Мало того – ей, как выяснилось, не были чужды человеческие слабости. Вернувшись однажды домой после тайной вылазки на берег реки (куда они Софи-моль не взяли), они обнаружили ее горько плачущей на самом верху Травяного Завитка в саду Крошки-кочаммы – ей, как она сама призналась, «было одиноко». На следующий день Эста и Рахель взяли ее с собой к Велютте.
Они пошли к нему, одетые в сари, неуклюже ковыляя по красной глине и высокой траве (
Только теперь – много лет спустя – Рахель задним умом взрослого человека распознала изящество этого жеста. Зрелый мужчина принимает у себя дома троих енотиков, обращается с ними как с настоящими дамами. Инстинктивно подыгрывает им в их детском заговоре, боясь разрушить его взрослой беспечностью. Или слащавостью.
Ведь ничего не стоит погубить игру. Порвать ниточку мысли. Разбить фрагмент сновидения, бережно носимый повсюду, как фарфоровая вещица.
Позволить этому быть, уберечь это, как Велютта, – дело куда более трудное.
За три дня до Ужаса он позволил им покрасить ему ногти красным лаком «кьютекс», который Амму купила и забраковала. В таком виде застала его История, когда явилась к ним на заднюю веранду. Столяр с лакированными ногтями. Отряд Прикасаемых Полицейских расхохотался от этого зрелища.
– Ну и ну, – сказал один. – Из этих, из бисексов, что ли?
Другой поднял башмак с забившейся в бороздку подошвы многоножкой. Темно-ржаво-коричневой. Многоногой.
С плеча херувима соскользнула последняя полоска света. Ночь проглотила сад. Целиком, не жуя. Как питон. В доме зажглось электричество.
Рахели виден был Эста, сидящий у себя в комнате на опрятной кровати. Он смотрел в темноту сквозь зарешеченное окно. Он не мог видеть Рахель, сидящую за окном во мраке, вглядывающуюся в свет.
Актер и актриса, безвыходно запертые в невнятной пьесе без всякого намека на сюжет и содержание.
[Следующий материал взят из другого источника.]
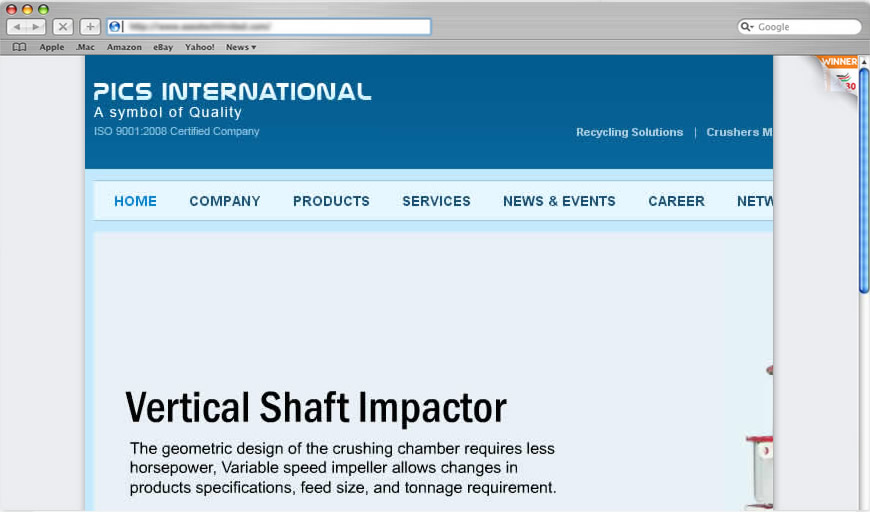Select the HOME navigation tab
This screenshot has height=512, width=870.
135,201
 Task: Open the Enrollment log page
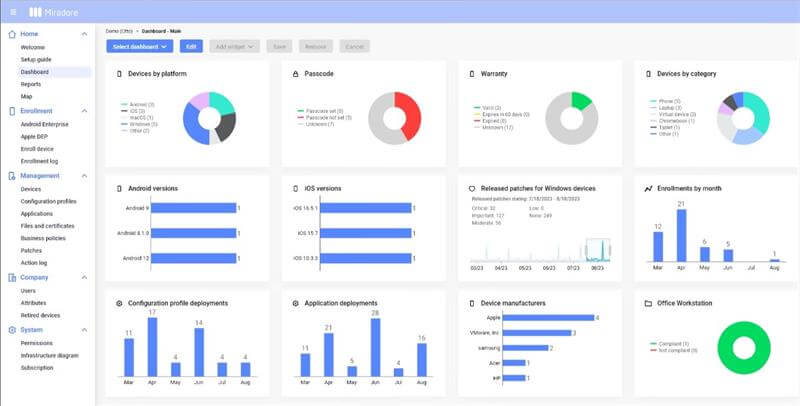click(x=41, y=160)
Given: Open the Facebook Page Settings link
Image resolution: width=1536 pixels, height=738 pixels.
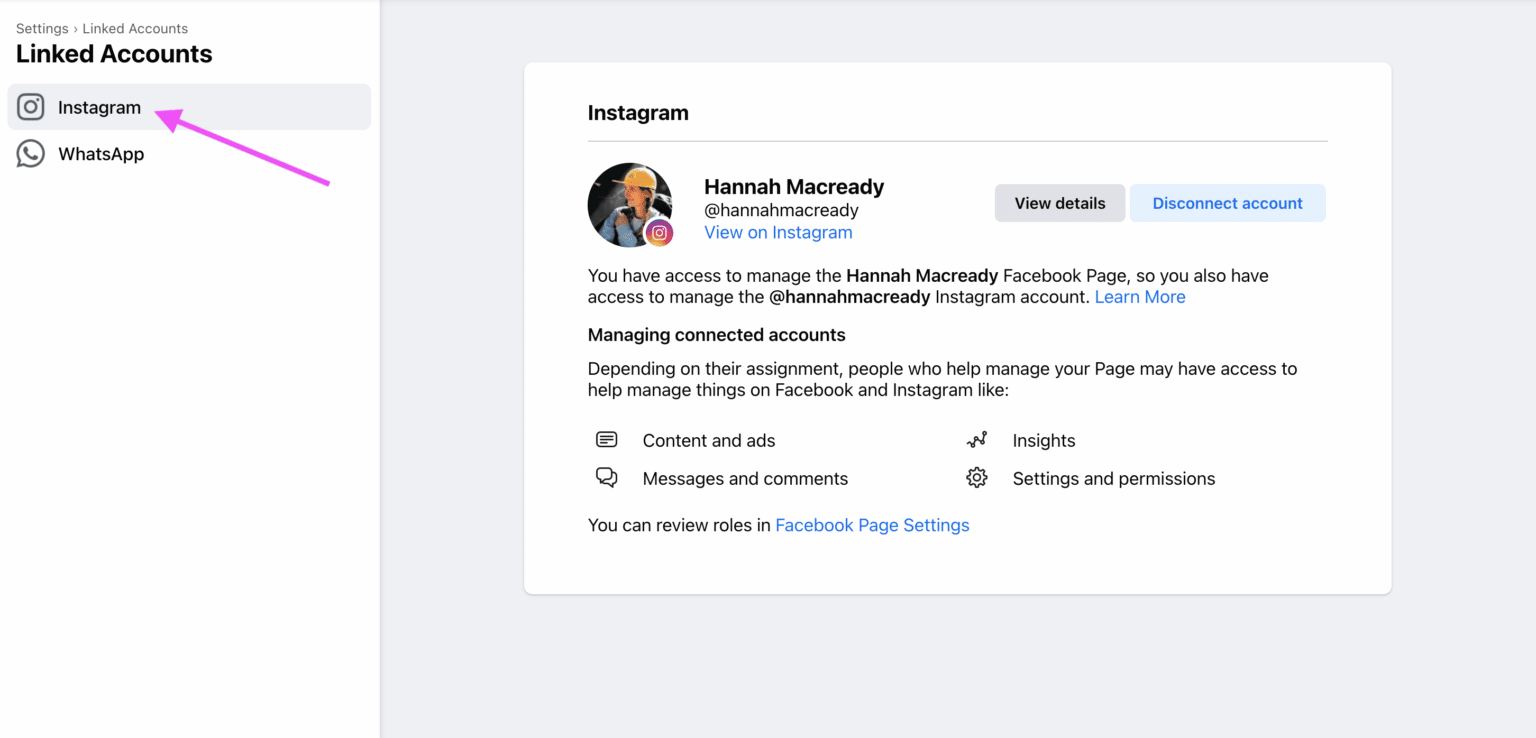Looking at the screenshot, I should click(872, 525).
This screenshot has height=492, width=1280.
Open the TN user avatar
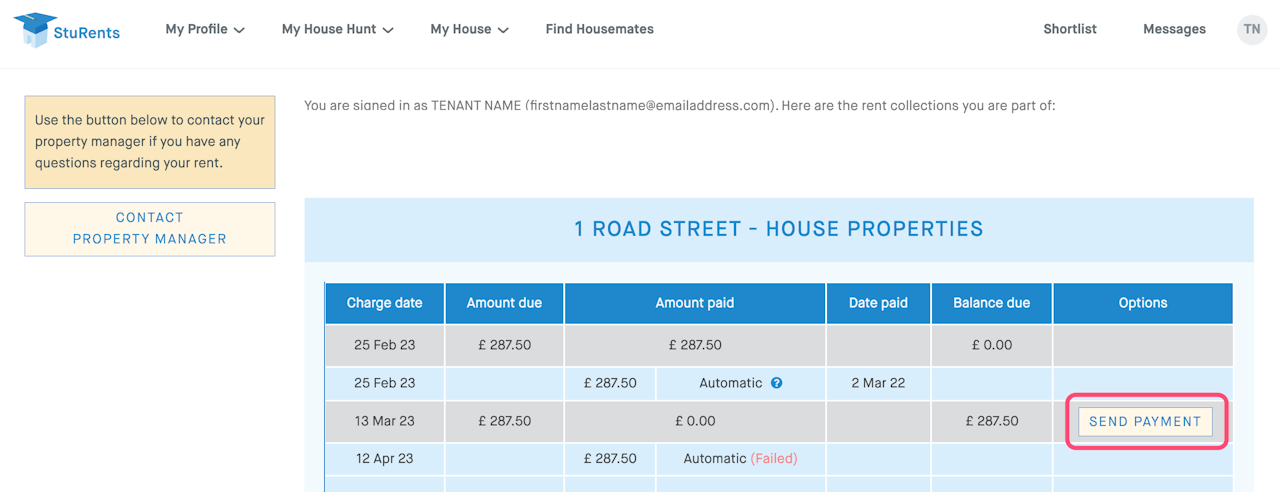click(x=1251, y=30)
Кое-как бредущие сквозь назначенные роли, баюкающие чью-то чужую печаль. Горюющие чьим-то чужим горем.
И почему-то неспособные сменить пьесу. Или купить по сходной цене какое-нибудь обычное успокоение у профессионального заклинателя бесов, который усадил бы обоих перед собой и сказал на один из многих ладов: «На вас нет греха. Грех – на других. Вы были малые дети. Вы не могли ни на что повлиять. Вы жертвы, а не преступники».
Это помогло бы, если бы они были способны на эту переправу. Если бы они могли, пусть на время, облечься в трагические одежды жертвенности. Если бы они сумели подобрать себе маску и проникнуться гневом из-за случившегося. Потребовать возмещения. Тогда, наверно, в конце концов им удалось бы заклясть мучившие их воспоминания.
Но гнев был им недоступен, и никакую маску нельзя было надеть на То, что каждый из них держал в липкой Той Руке, как воображаемый апельсин. Который некуда было положить. Который никому нельзя было передать, потому что он и так был не их. Им оставалось только его держать. Бережно и вечно.
Эстаппен и Рахель знали, что преступников в тот день (не считая их самих) было несколько. Но жертва только одна. С ногтями кроваво-красного цвета и коричневым листом на спине, приносящим муссонные дожди, когда наступает их время.
Этот человек оставил по себе дыру в мироздании, сквозь которую расплавленным варом полился мрак. Сквозь которую за ним последовала их мать, даже не обернувшись помахать на прощание. Она оставила их кружиться сорванными с якоря кораблями во тьме, лишенной тверди.
Прошли часы, и взошедшая луна заставила угрюмого питона отрыгнуть проглоченное. Вновь возник сад. Вернулся целиком. И сидящая в нем Рахель.
Ветер подул с другой стороны и принес ей стук барабанов. Как дар. Как обещание сказки.
Рахель подняла голову и вслушалась.
Тихими ночами звук ченды – большого барабана, – возвещавший представление катхакали, был слышен за километр от Айеменемского храма.
Рахель пошла. Ее потянуло воспоминание о крутой крыше и белых стенах. О медных светильниках и темной, просмоленной древесине. Она пошла в надежде повидать старого слона, которого не убило током на шоссе Коттаям – Кочин. Завернув на кухню, она взяла там кокосовый орех.